BEGIN
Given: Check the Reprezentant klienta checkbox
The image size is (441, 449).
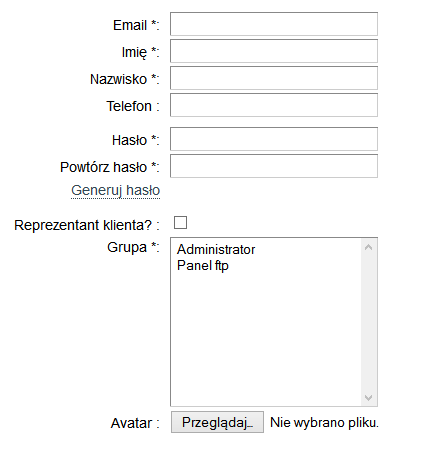Looking at the screenshot, I should [180, 222].
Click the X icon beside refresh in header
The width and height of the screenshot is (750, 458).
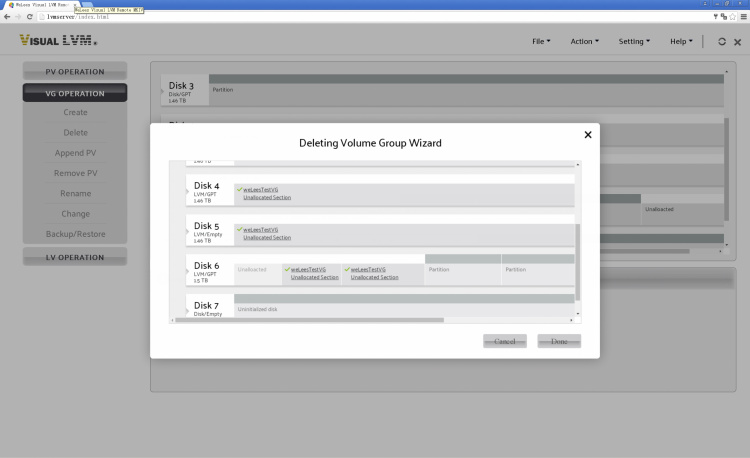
END
= Task instructions =
Leave out the pictures, and retype exactly the lines from the one containing "Click the X icon beside refresh in header" through the final line of the data.

= Response =
Click the X icon beside refresh in header
The width and height of the screenshot is (750, 458).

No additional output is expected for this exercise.